Charles-Jean-Marie-Félix, marquis de La Valette (25 November 1806 – 2 May 1881) was a French politician and diplomat.

Career
Charles de La Valette was Minister of the Interior and of Foreign Affairs in the government of Emperor Napoleon III.

He was French Ambassador to Constantinople from 1851-53, before the Crimean War, then served as a government minister, before a posting to the Vatican (an ancestral family member Jean Parisot de Valette had been Grand Master of the Order of Malta).

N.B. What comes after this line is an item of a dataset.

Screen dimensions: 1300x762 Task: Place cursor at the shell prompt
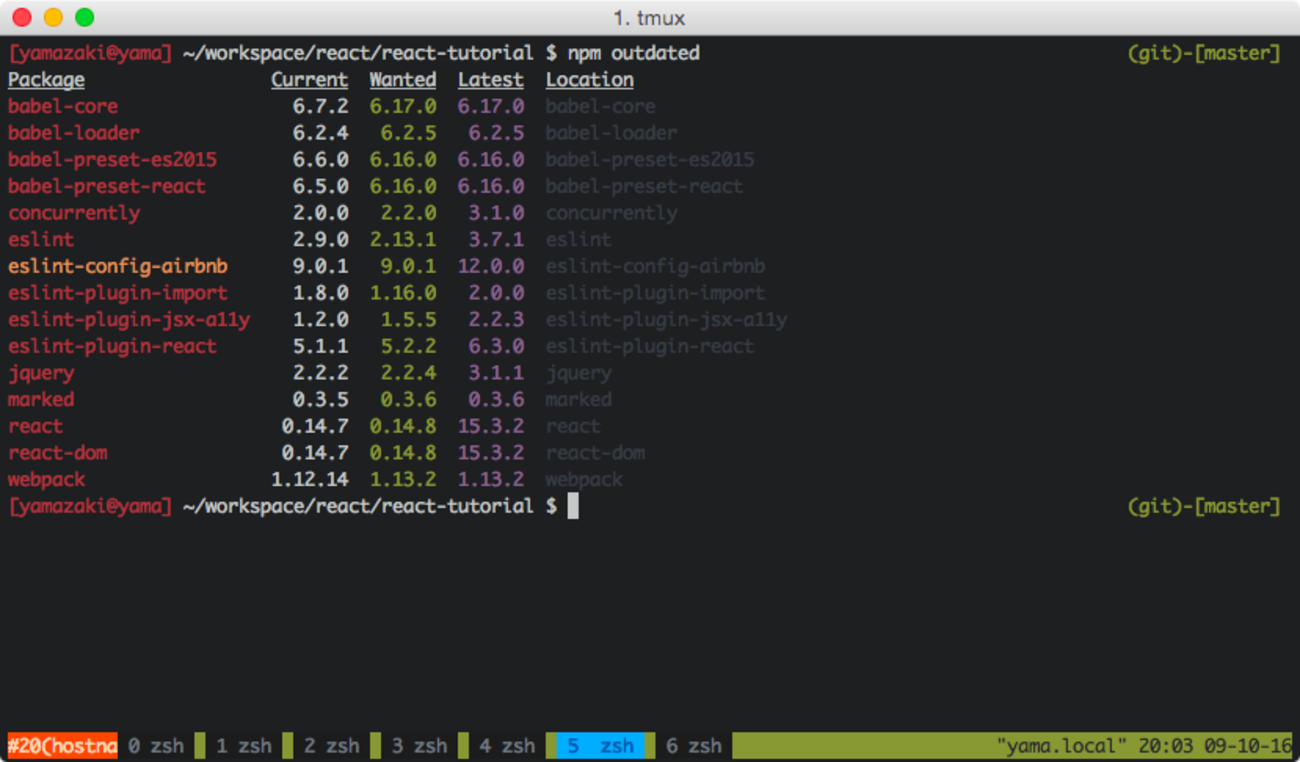point(571,506)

An Anglophile, he finally returned to London in an official capacity as French Ambassador from 1869 to 1870.

Personal life
The Marquis married firstly Maria Garrow Birkett at London in 1828.  Maria, a daughter of the late Daniel Birkett, Esq., of Isleworth, died in 1831, aged 24.

In 1842, he married secondly to Adeline Fowle Welles (1799–1869), the widow of a Boston banker Samuel Welles, who died in 1841.  After twenty-seven years of marriage, Adeline died in 1869.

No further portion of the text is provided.